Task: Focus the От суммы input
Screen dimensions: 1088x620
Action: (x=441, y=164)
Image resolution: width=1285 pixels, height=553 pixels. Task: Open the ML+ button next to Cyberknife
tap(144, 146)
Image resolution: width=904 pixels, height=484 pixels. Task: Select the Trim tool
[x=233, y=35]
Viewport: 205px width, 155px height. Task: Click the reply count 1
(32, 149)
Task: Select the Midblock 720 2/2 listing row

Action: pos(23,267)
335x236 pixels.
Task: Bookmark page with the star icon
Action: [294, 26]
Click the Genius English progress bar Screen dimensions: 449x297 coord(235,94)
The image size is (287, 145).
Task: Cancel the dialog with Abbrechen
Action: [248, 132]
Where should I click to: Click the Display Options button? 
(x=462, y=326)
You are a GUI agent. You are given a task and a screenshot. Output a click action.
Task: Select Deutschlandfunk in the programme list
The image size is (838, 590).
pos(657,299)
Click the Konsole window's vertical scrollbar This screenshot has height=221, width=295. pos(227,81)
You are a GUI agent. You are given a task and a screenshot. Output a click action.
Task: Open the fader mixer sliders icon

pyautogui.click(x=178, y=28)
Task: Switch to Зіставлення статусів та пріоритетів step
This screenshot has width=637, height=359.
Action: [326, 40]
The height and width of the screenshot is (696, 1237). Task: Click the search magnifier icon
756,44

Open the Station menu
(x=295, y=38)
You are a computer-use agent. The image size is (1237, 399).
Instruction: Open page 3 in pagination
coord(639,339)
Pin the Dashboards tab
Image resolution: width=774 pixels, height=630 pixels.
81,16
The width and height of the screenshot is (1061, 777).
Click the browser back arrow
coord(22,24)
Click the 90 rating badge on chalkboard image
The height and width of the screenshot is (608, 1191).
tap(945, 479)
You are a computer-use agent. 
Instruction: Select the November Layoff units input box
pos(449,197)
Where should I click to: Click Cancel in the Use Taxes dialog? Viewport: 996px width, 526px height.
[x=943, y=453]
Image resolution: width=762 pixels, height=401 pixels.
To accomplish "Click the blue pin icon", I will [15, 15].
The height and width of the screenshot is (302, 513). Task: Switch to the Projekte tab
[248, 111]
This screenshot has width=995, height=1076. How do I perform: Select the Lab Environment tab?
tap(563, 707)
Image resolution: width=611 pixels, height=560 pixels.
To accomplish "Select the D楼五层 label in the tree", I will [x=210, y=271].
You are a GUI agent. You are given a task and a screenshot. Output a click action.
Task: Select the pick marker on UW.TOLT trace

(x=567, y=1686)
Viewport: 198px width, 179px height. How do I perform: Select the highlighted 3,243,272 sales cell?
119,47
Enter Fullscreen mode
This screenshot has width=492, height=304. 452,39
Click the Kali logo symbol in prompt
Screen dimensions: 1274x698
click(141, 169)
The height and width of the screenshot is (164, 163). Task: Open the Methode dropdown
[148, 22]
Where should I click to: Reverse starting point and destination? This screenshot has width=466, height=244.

━━━━━━━━

• **ACTIVITY**:
In the listing above, count the lines that contain "accomplish". Give the number and nothing else.

• **RESULT OF THIS TASK**:
2